The most common causes of hip pain are arthritis, stress fractures, tendonitis and bursitis. Arthritis can be seen on x-rays and is usually found in the older population. Stress fractures are often due to overuse and an increase or change in training. Tendonitis and bursitis can also be caused by overuse, but can also be the result of muscle imbalances. Physical therapy can assist with symptoms and recovery in all of these cases.
Another cause of hip pain is femoroacetabular impingement or FAI. FAI occurs when there is abnormal shape of the bones of the hip. FAI is more prevalent than initially thought and presents most commonly in active individuals between 20 and 50. FAI is a condition which causes too much friction in the hip joint which causes pain, limited range of motion, muscle weakness and impaired movement patterns. It is also associated with labral tears, cartilage damage and OA.

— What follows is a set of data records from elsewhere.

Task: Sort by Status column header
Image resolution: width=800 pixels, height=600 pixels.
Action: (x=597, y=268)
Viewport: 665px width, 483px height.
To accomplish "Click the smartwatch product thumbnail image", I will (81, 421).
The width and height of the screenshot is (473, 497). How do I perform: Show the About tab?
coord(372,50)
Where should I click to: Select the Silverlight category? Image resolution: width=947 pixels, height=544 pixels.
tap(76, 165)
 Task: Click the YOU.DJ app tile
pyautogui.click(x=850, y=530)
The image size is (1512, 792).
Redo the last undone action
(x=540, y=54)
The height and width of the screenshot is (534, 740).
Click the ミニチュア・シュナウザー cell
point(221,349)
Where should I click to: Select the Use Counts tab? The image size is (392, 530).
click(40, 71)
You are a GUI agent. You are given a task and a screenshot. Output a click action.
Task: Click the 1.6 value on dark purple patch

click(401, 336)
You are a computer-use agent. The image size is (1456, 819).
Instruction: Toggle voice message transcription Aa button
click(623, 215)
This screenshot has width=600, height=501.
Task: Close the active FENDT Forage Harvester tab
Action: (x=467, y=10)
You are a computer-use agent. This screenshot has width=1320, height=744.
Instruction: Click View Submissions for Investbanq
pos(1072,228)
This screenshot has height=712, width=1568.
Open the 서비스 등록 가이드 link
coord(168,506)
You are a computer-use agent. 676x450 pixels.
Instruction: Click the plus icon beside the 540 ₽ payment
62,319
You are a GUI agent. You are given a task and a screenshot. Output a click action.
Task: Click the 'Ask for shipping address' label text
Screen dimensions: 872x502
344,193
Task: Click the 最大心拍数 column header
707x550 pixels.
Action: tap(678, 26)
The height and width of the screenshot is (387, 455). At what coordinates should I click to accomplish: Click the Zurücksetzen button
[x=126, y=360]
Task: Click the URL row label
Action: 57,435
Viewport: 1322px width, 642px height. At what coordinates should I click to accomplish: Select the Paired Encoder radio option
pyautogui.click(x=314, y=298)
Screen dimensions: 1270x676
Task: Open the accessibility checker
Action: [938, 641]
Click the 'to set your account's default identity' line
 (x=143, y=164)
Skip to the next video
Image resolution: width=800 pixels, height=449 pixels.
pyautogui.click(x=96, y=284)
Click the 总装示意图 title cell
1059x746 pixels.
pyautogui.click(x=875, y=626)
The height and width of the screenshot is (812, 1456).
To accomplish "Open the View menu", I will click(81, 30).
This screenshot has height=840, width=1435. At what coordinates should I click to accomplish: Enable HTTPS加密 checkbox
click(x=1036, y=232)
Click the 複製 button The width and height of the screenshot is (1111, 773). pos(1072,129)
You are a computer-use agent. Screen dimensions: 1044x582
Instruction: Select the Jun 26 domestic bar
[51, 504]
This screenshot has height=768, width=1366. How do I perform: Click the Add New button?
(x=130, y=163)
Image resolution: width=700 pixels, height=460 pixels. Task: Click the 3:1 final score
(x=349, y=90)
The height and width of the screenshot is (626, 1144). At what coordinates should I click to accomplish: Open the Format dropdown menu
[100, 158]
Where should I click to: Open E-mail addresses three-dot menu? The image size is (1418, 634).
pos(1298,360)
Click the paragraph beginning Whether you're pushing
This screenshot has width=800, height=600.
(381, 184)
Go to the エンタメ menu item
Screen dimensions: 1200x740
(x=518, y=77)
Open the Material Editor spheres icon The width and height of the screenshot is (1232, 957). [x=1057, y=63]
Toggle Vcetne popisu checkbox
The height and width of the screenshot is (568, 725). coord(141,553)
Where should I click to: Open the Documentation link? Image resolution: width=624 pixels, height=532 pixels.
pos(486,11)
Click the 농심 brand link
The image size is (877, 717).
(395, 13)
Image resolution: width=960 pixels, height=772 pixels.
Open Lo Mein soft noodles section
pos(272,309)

Normal anatomy of the hip includes the acetabulum (which is part of the pelvis, and forms the socket) and the femoral head (which is the upper end of the femur or thigh bone). The acetabulum is surrounded by a strong fibrocartilage (labrum), which produces a suction or tight seal, and stability for the joint. The joint also has articular cartilage which decreases friction by giving smooth surfaces to the bones of the joint.
There are 3 types of FAI. CAM-type FAI occurs when the head of the femur is abnormally shaped. Pincer-type FAI is when there is too much coverage of the acetabulum over the femur. Third type is combined, which is having both cam-type and pincer-type at the same time. These cause unwanted contact between the bones when the patient moves the hip and can pinch other structures, such as the labrum. See Pictures here.
Symptoms of hip FAI often begin with a feeling of stiffness and loss of the hip’s full range of motion. Initially, pain may only be present with moving your hip to its end ranges and pain can be sharp/stabbing or just a dull ache, usually in the groin. As it becomes worse, symptoms can be felt with prolonged sitting, walking (especially uphill), squatting, bending or pivoting on the limb.
Non-surgical treatment for femoroacetabular impingement include rest, activity modification, ice, physical therapy to improve biomechanics, such as strength and flexibility. Sometimes intra-articular injections can also help with symptoms. However, this will not change the bony abnormality and continued joint damage may occur.
Surgical treatment is recommended in patients that have failed conservative treatment and have ongoing pain and physical limitations. Surgery can be performed arthroscopically or open. Arthroscopic surgery avoids a large incision, using portal sites to access the joint with instruments and a camera to visualize the area being worked on. This is done to shave down extra bone on the femur or to trim the rim of the acetabulum, as well as to fix or shave the labrum if it is damaged. When a full open surgery is required the head of the femur is dislocated from the socket and then the work is performed. The decision of which surgical technique to be utilize is often dependent on the type of impingement, the extent of the impingement, the imaging done pre-operatively, and the opinion of the surgeon performing the procedure.
FAI surgical procedures normally require 3-4 months before full unrestricted activity is allowed. However, this is dependent on type of surgery, extent of joint damage, anticipated activity level and if the procedure was your first or if it was a revision.
After surgery, the patient is often on crutches for several weeks, again depending on the type of surgery performed. Rehabilitation with formal physical therapy is essential for full recovery without having problems down the road. They can help to restore full range of motion of the hip safely, help increase strength and normalize biomechanics and movement patterns, in order to return prior activity level and lifestyle.